_Document section_:
Start

Handle a failure on communicate()

After much debugging of the subject bug, we've concluded that a failure and an exception of OSError with EAGAIN from communicate() indicates some monkey business. In the specific case that we're seeing in Trove, it is because monkey patching didn't quite get done the way it should. In any event, retrying isn't the answer. This change reverts an earlier change that retried the communicate() call and instead hurls the OSError exception back to the caller, if we are out of retries. A test case to fake the communicate() failure has been amended to ensure that we handle this in what we believe now to be the right way. Originally-Submitted-In: I2450d2dc425a3d29eaba4d5ff9badc4a992a0ec8 Change-Id: Ie36d77eebb2c20124a61ff6029c3b97bfffb9427 Closes-Bug: #1347337
2014-08-14 01:21:47 -04:00 · 2014-08-14 01:21:47 -04:00 · 978e781a9c
parent 37b90eda3e
commit 978e781a9c
2 changed files with 31 additions and 30 deletions
--- a/oslo/concurrency/processutils.py
+++ b/oslo/concurrency/processutils.py
@ -17,7 +17,6 @@
 System-level utilities and helper functions.

End

[Extracted records]
Start

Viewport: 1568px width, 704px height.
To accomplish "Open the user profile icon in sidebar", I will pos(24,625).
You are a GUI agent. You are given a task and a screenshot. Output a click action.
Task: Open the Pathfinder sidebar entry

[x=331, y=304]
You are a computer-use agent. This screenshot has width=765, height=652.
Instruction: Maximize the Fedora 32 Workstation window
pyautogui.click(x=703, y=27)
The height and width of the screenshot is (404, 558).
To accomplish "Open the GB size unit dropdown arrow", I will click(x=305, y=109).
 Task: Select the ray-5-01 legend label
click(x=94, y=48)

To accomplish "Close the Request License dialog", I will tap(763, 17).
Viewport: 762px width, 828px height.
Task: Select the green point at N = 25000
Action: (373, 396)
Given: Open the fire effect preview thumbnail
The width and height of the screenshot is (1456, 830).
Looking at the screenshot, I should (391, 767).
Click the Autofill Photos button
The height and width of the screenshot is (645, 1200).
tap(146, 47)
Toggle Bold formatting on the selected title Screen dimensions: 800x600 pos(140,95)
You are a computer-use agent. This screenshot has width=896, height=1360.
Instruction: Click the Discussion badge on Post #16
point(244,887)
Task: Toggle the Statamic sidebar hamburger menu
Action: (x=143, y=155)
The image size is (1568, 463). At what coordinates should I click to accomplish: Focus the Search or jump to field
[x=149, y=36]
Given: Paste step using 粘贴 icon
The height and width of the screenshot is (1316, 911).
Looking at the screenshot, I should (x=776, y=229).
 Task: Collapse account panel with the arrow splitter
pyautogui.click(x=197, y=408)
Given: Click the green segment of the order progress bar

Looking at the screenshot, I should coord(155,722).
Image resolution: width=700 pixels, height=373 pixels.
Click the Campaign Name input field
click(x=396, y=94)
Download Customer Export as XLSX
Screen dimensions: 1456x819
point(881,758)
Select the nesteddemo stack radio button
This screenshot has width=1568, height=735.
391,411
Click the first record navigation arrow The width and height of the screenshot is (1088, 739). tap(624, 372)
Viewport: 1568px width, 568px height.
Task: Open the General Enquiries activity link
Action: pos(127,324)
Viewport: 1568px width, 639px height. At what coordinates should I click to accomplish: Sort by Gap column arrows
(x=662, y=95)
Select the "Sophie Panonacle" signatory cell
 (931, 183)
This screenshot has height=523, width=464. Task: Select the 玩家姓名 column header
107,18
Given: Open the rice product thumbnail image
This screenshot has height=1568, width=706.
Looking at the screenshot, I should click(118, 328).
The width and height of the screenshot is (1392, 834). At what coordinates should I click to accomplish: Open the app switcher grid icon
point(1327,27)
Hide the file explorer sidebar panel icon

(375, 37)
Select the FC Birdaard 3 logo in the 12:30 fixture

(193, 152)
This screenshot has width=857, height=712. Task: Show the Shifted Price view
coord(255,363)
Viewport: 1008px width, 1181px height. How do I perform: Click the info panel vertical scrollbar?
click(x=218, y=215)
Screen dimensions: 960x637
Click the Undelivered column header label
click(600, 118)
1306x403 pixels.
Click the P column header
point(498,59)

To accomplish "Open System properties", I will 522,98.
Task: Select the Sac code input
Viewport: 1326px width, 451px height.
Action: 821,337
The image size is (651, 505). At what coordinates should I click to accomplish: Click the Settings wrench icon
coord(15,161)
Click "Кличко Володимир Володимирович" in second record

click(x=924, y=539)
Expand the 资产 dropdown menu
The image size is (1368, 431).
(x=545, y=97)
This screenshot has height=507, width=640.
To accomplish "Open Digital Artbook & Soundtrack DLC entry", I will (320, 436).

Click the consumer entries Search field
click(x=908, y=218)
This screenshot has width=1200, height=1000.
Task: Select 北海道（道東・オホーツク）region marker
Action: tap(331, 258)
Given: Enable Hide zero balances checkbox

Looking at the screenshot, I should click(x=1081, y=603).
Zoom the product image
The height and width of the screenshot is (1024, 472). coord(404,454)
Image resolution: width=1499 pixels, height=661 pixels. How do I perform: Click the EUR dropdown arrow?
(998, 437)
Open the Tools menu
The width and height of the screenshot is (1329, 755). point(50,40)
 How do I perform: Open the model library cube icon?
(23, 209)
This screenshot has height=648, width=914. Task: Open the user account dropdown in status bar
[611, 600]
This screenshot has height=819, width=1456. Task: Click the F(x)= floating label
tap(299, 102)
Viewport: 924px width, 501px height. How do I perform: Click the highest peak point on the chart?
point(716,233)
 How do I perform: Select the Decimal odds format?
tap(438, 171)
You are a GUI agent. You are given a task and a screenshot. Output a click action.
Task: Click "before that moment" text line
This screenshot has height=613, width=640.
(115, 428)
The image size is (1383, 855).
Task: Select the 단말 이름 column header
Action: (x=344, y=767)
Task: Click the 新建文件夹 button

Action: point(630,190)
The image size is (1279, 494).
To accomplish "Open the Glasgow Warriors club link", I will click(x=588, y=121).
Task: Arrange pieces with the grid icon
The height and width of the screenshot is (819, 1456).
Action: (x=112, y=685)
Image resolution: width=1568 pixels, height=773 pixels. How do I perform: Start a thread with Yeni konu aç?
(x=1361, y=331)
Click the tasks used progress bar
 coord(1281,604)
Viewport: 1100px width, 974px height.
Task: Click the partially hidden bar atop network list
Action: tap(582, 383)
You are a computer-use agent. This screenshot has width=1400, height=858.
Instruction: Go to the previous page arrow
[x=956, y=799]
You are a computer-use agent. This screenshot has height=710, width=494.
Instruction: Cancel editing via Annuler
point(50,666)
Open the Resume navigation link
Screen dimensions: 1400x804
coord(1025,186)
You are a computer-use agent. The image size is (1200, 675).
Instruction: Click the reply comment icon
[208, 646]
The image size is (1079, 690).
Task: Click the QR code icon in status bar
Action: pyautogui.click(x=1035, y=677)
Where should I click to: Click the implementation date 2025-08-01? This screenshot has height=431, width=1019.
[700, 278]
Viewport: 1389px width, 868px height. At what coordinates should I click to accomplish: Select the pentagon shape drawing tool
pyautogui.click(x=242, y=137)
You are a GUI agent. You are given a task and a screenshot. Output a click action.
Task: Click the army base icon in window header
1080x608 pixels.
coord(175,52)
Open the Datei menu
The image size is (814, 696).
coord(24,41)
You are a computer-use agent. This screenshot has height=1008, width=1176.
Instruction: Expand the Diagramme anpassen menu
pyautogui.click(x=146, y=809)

End

_Tasks to complete_:
• A. Answer these questions about the commit page on the communicate() failure:
(i) Which exception and error code from communicate() does the change treat as a sign of monkey business?
(ii) How many files does the commit change, and how many additions and deletions does it make?
(iii) What is the identifier of the parent commit?
• B. Extend the commit page on the communicate() failure from its last line.

_Outputs for the tasks_:
• A.
(i) An OSError with EAGAIN.
(ii) 2 files, with 31 additions and 30 deletions.
(iii) 37b90eda3e

• B.
 """

-import errno
 import logging
 import multiprocessing
 import os
@ -120,6 +119,7 @@ def execute(*cmd, **kwargs):
    :raises:                :class:`UnknownArgumentError` on
                            receiving unknown arguments
    :raises:                :class:`ProcessExecutionError`
+    :raises:                :class:`OSError`
    """

    process_input = kwargs.pop('process_input', None)
@ -173,20 +173,9 @@ def execute(*cmd, **kwargs):
                                   preexec_fn=preexec_fn,
                                   shell=shell,
                                   env=env_variables)
-            result = None
-            for _i in six.moves.range(20):
-                # NOTE(russellb) 20 is an arbitrary number of retries to
-                # prevent any chance of looping forever here.
-                try:
-                    if process_input is not None:
-                        result = obj.communicate(process_input)
-                    else:
-                        result = obj.communicate()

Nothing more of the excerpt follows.